Recent research enhances the former model-based methods (as surveyed
for performance by Balsamo et al.) into model-driven quality prediction
techniques. Model-driven software analysis and prediction tries to
automate the process of analysing the information available in the
model, thus replacing the manual analysis dominant in model-based
analysis. To put model-driven software development into practice, the
software architect first creates a (semi-)formal model of the system's
architecture, including aspects of the system's static structure,
dynamic behaviour,
and deployment on hardware nodes. Afterwards, the software architect
refines the model with quality annotations relevant to the quality
attributes of interest. For example, for performance evaluation, the
architect annotates steps in an activity
diagram with the amount of CPU, hard disk, or network resources needed
to perform individual actions. The following steps then execute
automatically.
- First, the created model (called the software design
model) is transformed into a prediction model specific to the quality
attribute under evaluation. For example, for performance the
transformation can generate queueing network or layered
queuing network models, stochastic timed Petri nets, or stochastic
process algebras (SPAs).
- Next, the resulting prediction model is solved by
standard solvers relying on analytical or simulation-based methods. The
solution contains values for metrics relevant to the respective
analysis method. These have to be transformed back into annotations on
the original software design model.
- Finally, the software architect takes these values as
foundation for design decisions.
While the whole process has demonstrated its applicability in several
case studies and while the use of model-driven techniques made them
much more efficient in contrast to model-based approaches, the process
of creating a model still remains a time-consuming task. This is
especially true where the annotated software design model is concerned
- even if we assume that the design model itself has to be created in
the common software
development process anyway (as is the case for example in the Rational
Unified Process), this model needs to be annotated with reliable
estimates of the quality annotations. Examples of these annotations
include resource demands, loop iteration
counts, branching probabilities, or failure rates. Estimating values of
even the simple quality annotations is a difficult
task. The estimates become still more complex when the annotations
support parametrisation as introduced by Koziolek. In these cases, the
model explicitly address the fact that many annotations also depend on
the data processed by the
system (e.g. processing 1kB of data takes less time than processing
1MB). However, as the data is usually supplied by the system's users,
it is unknown at the time when the specifiation of single components or
subsystems is created, which
would be desirable in order to build reusable models.

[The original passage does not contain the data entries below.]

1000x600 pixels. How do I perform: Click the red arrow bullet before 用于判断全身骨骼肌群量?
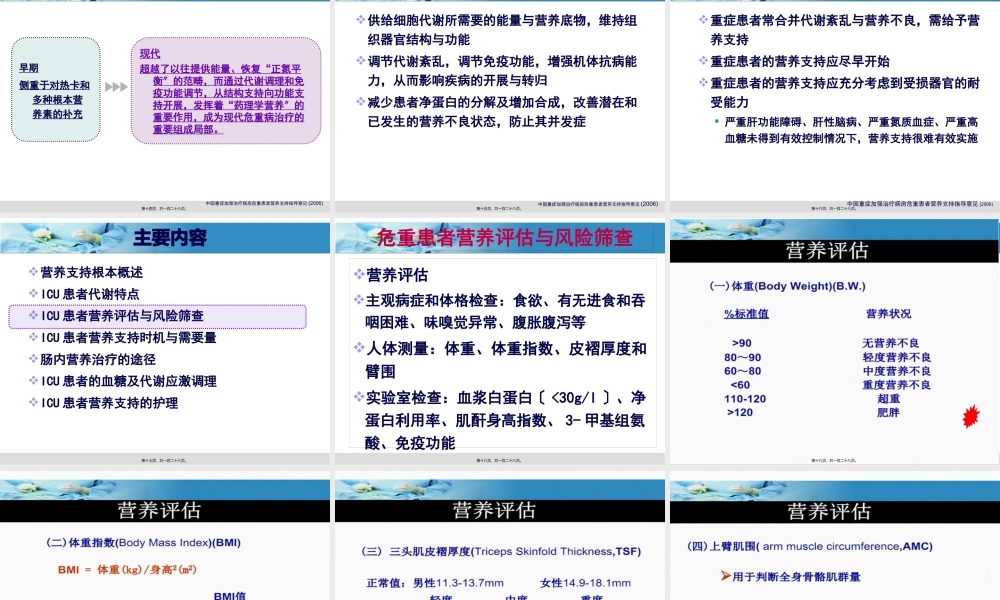pyautogui.click(x=726, y=576)
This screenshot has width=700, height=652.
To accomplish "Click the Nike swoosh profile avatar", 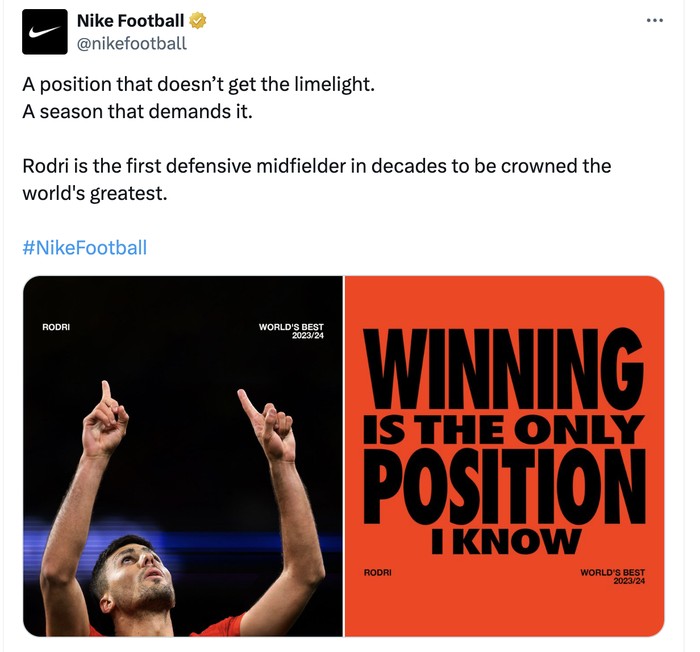I will 44,32.

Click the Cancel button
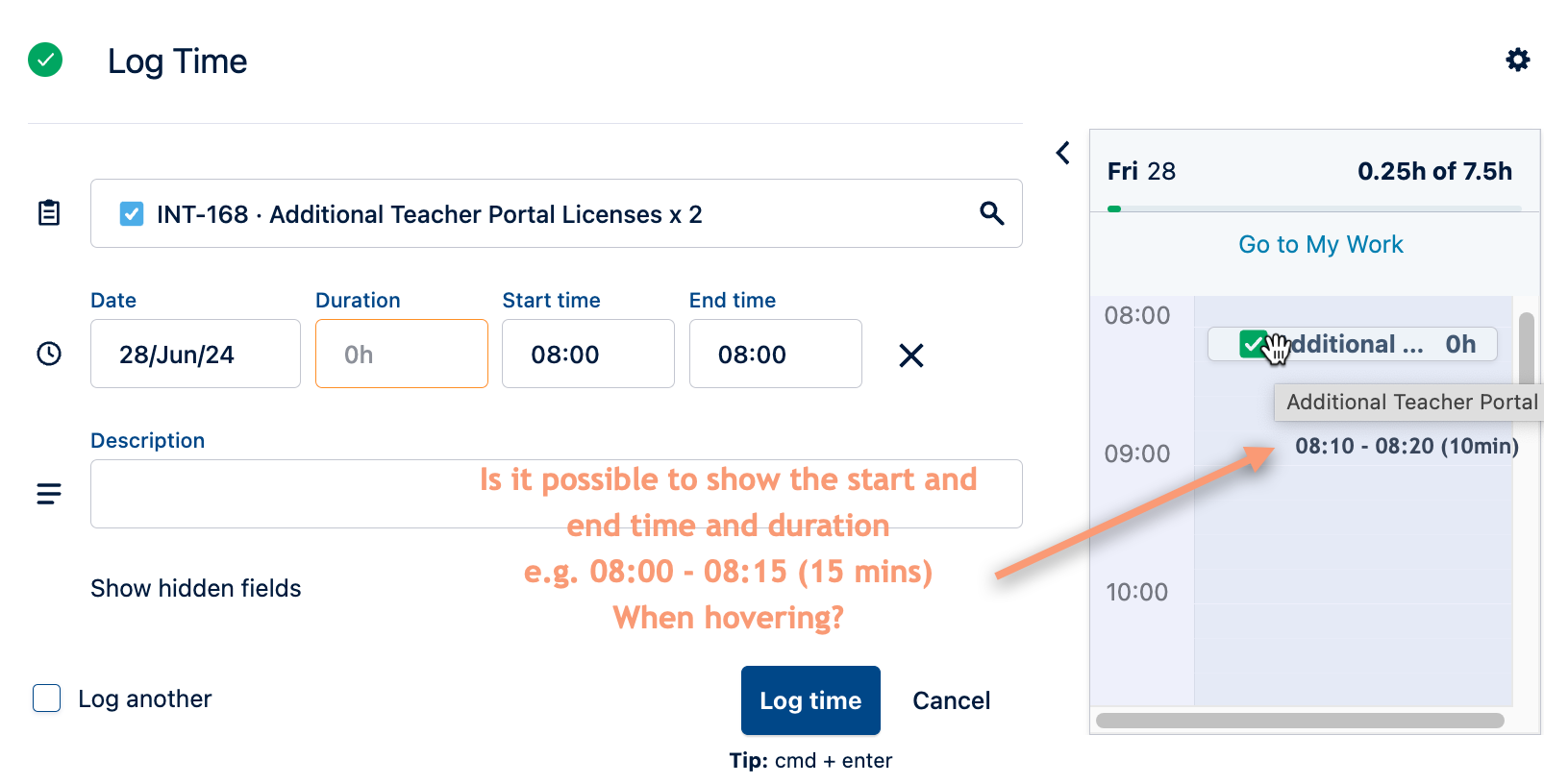(951, 700)
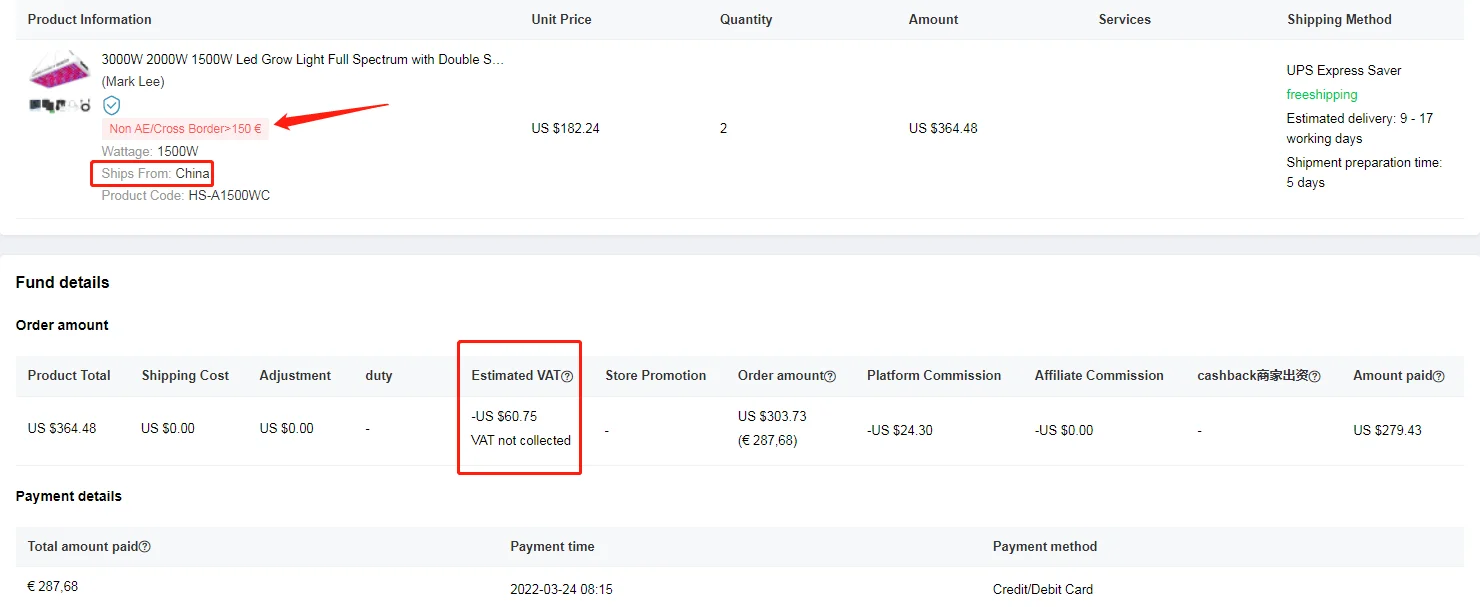Open the 3000W Led Grow Light product title
The height and width of the screenshot is (607, 1480).
click(x=303, y=60)
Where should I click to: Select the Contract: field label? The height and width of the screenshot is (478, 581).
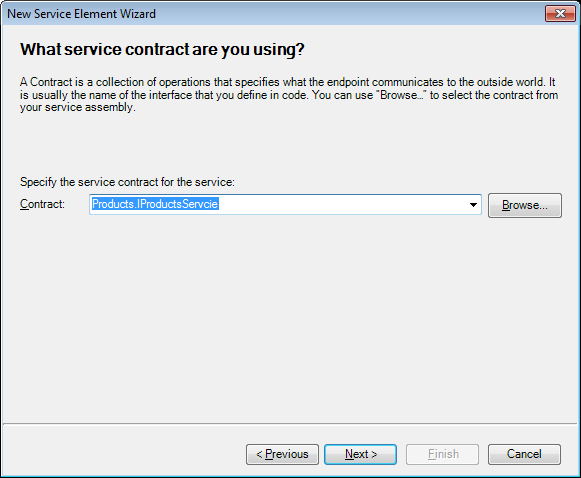coord(42,204)
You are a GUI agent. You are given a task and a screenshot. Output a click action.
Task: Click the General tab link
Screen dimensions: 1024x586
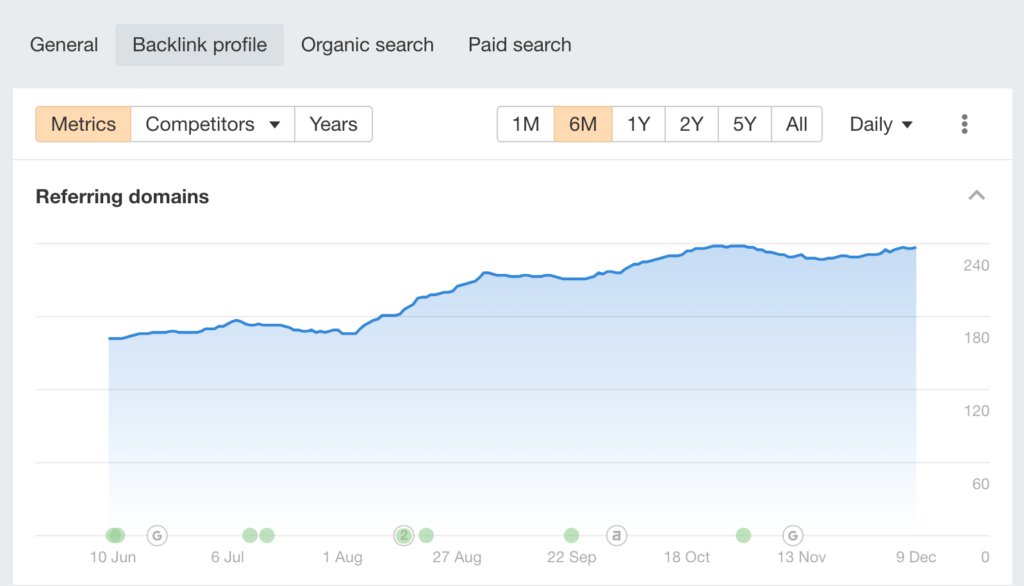pos(64,44)
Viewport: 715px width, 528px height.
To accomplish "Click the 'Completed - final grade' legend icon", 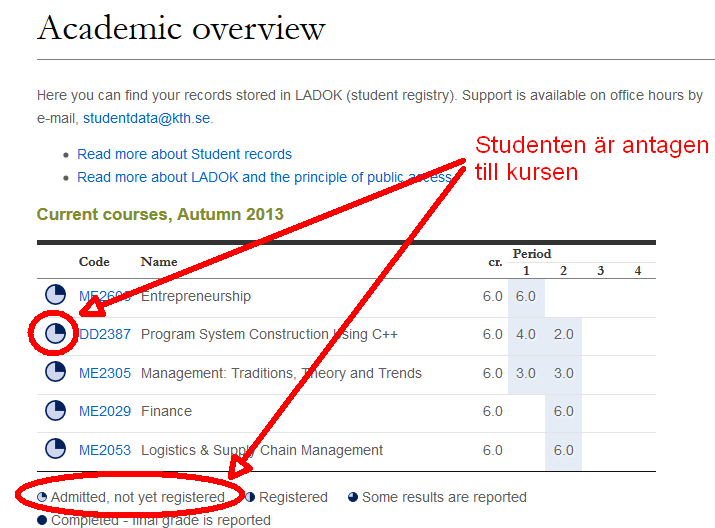I will (x=42, y=520).
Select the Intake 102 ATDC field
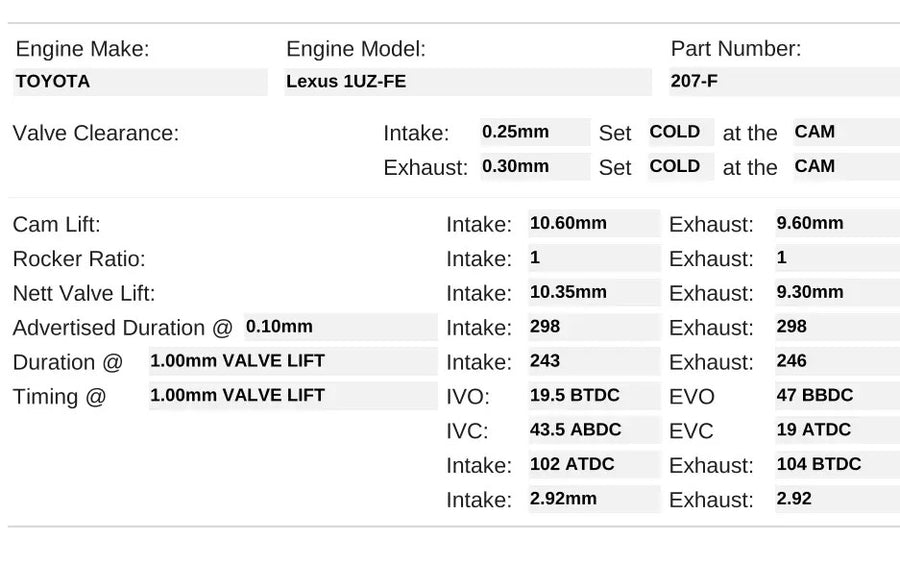This screenshot has width=900, height=564. [594, 464]
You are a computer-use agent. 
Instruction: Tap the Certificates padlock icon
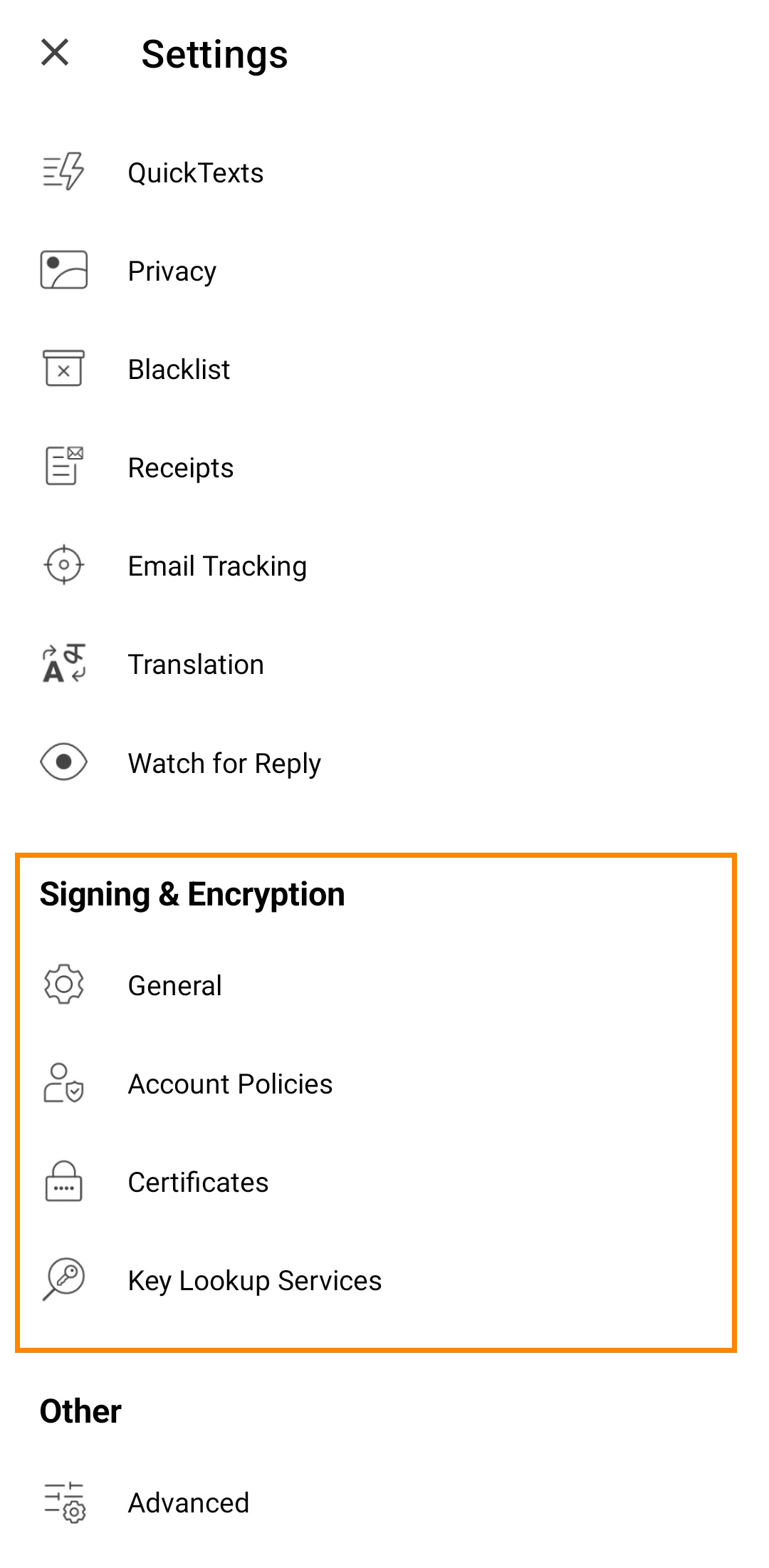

Typically, estimates are also too difficulat to be made just by
guessing
using a rule of thumb strategy. In such cases, annotations are based on
measurements taken on existing components of the system, such as
pre-existing application components,
middleware platforms, database systems, or operating system services.
Taking these measurements usually involves deploying existing
components in test environments and measuring them in prototypes, so
that the software architect can take the collected measurements and
convert them into the needed annotations for the software design model.
Most parts of this process today need manual interaction.
As explained in the previous paragraph, measurements of existing
components are hindered by the dependency of the measurements on the
characteristic of the test environments. Obviously, a component that is
measured in an isolated test environment performs differently from a
component that is integrated in an application, where it can share
resources with other components. Component benchmarking therefore aims
to include the dependency of the annotations on the shared resources
into a parametric expression of the measurement results. Coupled with a
model of resource sharing, which can be built from the models of the
application architecture and the application deployment, such
annotations compensate for the dependency
of the measurement results on the test environment. The complexity of
creating the highly parameterised models obviously hinders a
wide-spread application of model-driven prediction methods. Today, a
lot of expertise and experience is required to design and conduct
experiments. To lower the effort needed, we therefore also need
model-driven methods that collect and interpret data and transform it
into annotations to be added to the software design model.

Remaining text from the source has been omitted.